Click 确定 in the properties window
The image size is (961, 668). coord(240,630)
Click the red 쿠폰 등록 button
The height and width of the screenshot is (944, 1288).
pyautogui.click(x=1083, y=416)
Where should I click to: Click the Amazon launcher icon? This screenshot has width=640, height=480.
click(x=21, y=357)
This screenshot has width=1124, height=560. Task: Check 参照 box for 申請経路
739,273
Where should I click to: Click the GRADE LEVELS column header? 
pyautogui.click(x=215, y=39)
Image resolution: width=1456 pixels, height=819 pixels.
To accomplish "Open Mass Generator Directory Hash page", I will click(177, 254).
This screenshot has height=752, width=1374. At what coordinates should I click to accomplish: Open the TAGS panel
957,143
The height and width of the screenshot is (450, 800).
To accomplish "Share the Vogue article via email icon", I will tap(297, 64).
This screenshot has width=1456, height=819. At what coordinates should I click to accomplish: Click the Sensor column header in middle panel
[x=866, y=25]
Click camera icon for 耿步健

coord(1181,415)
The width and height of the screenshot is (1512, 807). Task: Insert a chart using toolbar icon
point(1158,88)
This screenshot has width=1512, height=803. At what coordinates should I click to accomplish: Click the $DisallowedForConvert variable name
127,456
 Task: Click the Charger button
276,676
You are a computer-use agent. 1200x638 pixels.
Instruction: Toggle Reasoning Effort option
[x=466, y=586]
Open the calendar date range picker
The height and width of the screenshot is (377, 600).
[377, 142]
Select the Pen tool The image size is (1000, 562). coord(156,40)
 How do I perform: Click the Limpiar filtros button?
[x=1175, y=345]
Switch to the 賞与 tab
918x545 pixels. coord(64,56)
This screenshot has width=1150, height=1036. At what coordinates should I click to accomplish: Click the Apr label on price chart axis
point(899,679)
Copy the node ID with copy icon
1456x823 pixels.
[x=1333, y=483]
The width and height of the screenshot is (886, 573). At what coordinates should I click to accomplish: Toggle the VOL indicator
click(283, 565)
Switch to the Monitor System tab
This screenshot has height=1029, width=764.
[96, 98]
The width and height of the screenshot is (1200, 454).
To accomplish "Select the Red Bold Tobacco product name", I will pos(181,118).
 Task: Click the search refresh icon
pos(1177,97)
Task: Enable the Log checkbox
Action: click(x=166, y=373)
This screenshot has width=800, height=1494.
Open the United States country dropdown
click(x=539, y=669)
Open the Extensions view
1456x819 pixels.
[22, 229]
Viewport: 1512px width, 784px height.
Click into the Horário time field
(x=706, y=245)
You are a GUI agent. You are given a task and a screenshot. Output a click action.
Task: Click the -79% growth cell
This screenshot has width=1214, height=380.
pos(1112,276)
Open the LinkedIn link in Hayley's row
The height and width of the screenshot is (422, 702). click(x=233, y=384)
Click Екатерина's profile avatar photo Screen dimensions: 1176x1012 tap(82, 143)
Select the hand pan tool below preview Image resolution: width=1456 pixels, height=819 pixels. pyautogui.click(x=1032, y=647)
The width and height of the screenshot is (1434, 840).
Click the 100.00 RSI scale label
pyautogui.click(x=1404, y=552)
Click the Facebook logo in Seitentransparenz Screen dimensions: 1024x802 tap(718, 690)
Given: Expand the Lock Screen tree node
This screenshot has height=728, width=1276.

- _Short exercise_: Which lines of the entries above contain the string "coordinates", with case counting? List each of those lines in full.

- _Result for this task_:
This screenshot has height=752, width=1374. At what coordinates should I click to accomplish: Open the TAGS panel
This screenshot has width=1456, height=819. At what coordinates should I click to accomplish: Click the Sensor column header in middle panel
This screenshot has width=1512, height=803. At what coordinates should I click to accomplish: Click the $DisallowedForConvert variable name
This screenshot has width=1150, height=1036. At what coordinates should I click to accomplish: Click the Apr label on price chart axis
The width and height of the screenshot is (886, 573). At what coordinates should I click to accomplish: Toggle the VOL indicator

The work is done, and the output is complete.